- **TEXT SECTION**:
______

Call for Papers: Transportation System Analysis for Better Policy-Making

Journal of Transportation

Special Issue Call for Papers

Transportation System Analysis for Better Policy-Making

The rise of shared mobility, manifested by services such as car-sharing, ridesourcing, bike-sharing and crowdsourcing delivery, is fundamentally changing the landscape of travel and transport. As the vehicle automation and connectivity technology matures, these shared mobility services could eventually evolve into a powerful alternative to the current model of car ownership. Moreover, the collective ownership, being more rational and having a greater bargaining power for infrastructure improvement, may favor electricity as the primary fuel due to much lower operating and environmental costs. These three trends, namely sharing, automation and electrification, have occupied much of the ongoing research efforts in the field of transportation in recent years. As researchers begin to engineer the next generation of analytical tools tailored to these emerging conditions, a daunting challenge is how to apply these tools to properly inform public policies pertinent to design, operations and management of the future transportation systems. Because policies typically aim to achieve certain societal goals by influencing human behaviors, policy making processes must anticipate complex policy-human interaction and take their effects into account. It is this particular challenge that the present Special Issue of Transportation is focused on. Specifically, submissions that broadly fit the following profile are most welcome:

  1. Addressing a system application related to one (or more) of the following themes as explained above: sharing, automation and electrification;
  2. Employing a quantitative system analysis tool. Network models is probably the most obvious example, although other system analysis tools may be accepted as the editors see fit; and
  3. Considering policy-behavior interactions in the tool and/or exploring policy implications in the analysis.

______

- **GIVEN DATA**:
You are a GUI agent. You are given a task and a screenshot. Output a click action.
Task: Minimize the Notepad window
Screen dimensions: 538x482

______

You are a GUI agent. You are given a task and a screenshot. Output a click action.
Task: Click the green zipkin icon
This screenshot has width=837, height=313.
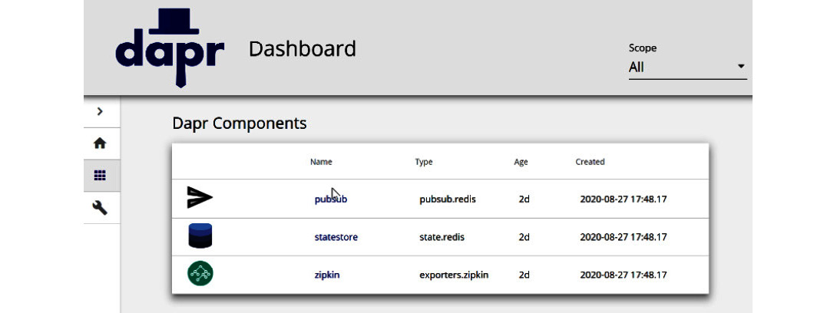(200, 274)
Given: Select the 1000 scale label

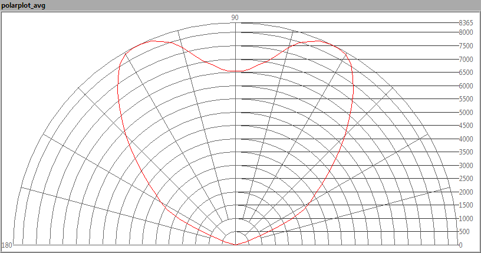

______

- **PROBLEM SET**:
a) From the call for papers, extract the passage starting with "1. Addressing a" and going on through "in the analysis.".
b) What does the call for papers say, summed up in two sentences?

- **SOLUTIONS BY TASK**:
a)
1. Addressing a system application related to one (or more) of the following themes as explained above: sharing, automation and electrification;
  2. Employing a quantitative system analysis tool. Network models is probably the most obvious example, although other system analysis tools may be accepted as the editors see fit; and
  3. Considering policy-behavior interactions in the tool and/or exploring policy implications in the analysis.

b) The Special Issue of Transportation focuses on how to use new analytical tools built for sharing, automation and electrification to properly inform public policies for future transportation systems, since policy making must anticipate complex policy-human interaction. It most welcomes submissions that address a system application tied to one or more of those themes, employ a quantitative system analysis tool such as network models, and consider policy-behavior interactions or explore policy implications.